* _Given problem_
Give the lines from the start through the line containing "[x=565, y=152]" as a two-column CSV with the headers task_text and click_answer. Use one row per request, put each field in quotes, and turn line breaks into spaces.

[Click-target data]

— BEGIN —

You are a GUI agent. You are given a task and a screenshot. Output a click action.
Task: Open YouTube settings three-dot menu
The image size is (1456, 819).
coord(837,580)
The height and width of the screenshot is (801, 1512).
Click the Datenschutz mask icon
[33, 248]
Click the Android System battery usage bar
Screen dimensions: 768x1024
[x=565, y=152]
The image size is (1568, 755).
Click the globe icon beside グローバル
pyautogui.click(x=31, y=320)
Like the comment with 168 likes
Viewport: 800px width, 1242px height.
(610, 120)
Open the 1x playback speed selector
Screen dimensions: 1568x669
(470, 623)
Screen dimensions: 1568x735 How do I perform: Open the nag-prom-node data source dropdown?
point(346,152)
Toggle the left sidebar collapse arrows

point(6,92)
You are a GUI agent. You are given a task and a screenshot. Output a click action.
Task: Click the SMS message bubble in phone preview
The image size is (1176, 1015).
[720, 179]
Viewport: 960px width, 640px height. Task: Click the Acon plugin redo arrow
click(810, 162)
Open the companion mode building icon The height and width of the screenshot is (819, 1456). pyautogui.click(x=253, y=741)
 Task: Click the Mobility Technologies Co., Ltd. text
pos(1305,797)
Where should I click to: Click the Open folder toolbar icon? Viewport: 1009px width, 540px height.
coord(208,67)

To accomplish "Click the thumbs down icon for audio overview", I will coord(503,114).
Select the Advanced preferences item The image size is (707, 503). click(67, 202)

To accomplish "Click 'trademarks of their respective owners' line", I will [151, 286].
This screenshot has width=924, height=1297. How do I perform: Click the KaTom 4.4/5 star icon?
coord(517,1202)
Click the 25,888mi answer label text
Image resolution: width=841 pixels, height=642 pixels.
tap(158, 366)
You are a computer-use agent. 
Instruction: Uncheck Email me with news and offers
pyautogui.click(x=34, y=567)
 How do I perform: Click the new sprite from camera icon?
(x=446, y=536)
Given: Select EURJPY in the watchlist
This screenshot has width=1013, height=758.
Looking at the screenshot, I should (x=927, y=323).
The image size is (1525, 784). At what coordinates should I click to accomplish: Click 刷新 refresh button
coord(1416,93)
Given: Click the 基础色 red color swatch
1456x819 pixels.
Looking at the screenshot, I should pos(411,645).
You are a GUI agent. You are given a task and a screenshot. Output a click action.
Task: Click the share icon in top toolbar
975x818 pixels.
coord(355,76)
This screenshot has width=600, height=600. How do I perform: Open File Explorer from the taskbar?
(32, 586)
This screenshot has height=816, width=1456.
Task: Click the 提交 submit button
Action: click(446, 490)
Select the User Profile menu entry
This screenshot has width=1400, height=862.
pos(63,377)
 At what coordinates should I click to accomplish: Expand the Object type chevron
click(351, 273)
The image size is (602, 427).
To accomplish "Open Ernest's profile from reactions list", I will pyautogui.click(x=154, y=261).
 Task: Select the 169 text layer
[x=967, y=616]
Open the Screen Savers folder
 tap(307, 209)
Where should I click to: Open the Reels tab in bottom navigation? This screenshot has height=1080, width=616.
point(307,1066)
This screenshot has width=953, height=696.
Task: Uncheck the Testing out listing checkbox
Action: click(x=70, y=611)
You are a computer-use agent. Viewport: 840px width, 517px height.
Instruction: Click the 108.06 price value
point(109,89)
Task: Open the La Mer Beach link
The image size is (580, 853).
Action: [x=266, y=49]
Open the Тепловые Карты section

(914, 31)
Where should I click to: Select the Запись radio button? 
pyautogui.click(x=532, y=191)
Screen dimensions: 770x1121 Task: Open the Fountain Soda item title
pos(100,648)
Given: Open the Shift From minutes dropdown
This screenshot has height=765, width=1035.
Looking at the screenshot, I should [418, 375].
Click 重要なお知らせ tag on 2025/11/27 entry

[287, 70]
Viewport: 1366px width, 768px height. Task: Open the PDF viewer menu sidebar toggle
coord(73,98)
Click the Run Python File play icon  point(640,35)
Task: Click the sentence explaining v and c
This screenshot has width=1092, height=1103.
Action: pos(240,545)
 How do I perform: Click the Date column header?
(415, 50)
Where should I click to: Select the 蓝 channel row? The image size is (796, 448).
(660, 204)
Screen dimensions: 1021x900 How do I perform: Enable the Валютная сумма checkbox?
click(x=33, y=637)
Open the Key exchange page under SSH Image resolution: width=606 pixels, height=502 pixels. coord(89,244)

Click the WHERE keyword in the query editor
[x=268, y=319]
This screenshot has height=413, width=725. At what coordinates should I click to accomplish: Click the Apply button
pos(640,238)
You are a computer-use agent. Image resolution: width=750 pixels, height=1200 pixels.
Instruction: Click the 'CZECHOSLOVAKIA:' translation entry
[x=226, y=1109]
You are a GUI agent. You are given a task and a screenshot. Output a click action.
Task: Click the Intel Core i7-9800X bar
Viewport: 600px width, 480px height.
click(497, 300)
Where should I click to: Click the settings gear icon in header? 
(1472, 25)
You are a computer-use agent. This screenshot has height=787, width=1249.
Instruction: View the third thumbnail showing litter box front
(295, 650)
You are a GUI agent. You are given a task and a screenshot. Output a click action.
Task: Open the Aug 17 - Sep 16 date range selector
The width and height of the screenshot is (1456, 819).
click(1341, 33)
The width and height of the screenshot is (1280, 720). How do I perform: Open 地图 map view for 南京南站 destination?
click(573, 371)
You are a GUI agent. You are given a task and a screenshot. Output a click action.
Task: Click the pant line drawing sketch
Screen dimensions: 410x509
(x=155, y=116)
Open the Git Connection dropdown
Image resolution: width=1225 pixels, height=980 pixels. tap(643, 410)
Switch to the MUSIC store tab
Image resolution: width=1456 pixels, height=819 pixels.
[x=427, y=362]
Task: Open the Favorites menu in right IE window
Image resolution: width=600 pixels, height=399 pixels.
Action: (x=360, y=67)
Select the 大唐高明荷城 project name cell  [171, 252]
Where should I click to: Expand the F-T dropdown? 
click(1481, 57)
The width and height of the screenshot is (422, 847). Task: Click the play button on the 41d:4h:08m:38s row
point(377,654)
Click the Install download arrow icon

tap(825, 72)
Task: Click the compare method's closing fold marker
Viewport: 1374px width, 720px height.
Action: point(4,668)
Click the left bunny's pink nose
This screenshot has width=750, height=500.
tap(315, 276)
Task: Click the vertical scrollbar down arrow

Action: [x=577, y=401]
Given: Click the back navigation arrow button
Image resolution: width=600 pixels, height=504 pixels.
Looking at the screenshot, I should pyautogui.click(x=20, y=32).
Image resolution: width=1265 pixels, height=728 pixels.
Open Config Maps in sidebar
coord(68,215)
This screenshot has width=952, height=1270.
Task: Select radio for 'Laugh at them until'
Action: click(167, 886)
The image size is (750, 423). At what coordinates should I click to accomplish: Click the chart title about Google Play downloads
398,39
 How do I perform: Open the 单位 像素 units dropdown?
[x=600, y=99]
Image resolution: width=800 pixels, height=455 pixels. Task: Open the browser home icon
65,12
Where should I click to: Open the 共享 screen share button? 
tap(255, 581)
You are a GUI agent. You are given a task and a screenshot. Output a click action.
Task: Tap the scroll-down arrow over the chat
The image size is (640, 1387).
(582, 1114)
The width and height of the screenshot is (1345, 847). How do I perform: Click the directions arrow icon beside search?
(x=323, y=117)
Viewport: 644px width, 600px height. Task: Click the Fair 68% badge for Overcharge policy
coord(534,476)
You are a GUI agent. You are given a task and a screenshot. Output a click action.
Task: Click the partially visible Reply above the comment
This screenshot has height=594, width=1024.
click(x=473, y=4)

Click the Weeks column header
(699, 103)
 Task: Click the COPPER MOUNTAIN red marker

— END —

* _The result_
task_text,click_answer
"You are a GUI agent. You are given a task and a screenshot. Output a click action. Task: Open YouTube settings three-dot menu The image size is (1456, 819).","coord(837,580)"
"The height and width of the screenshot is (801, 1512). Click the Datenschutz mask icon","[33, 248]"
"Click the Android System battery usage bar Screen dimensions: 768x1024","[x=565, y=152]"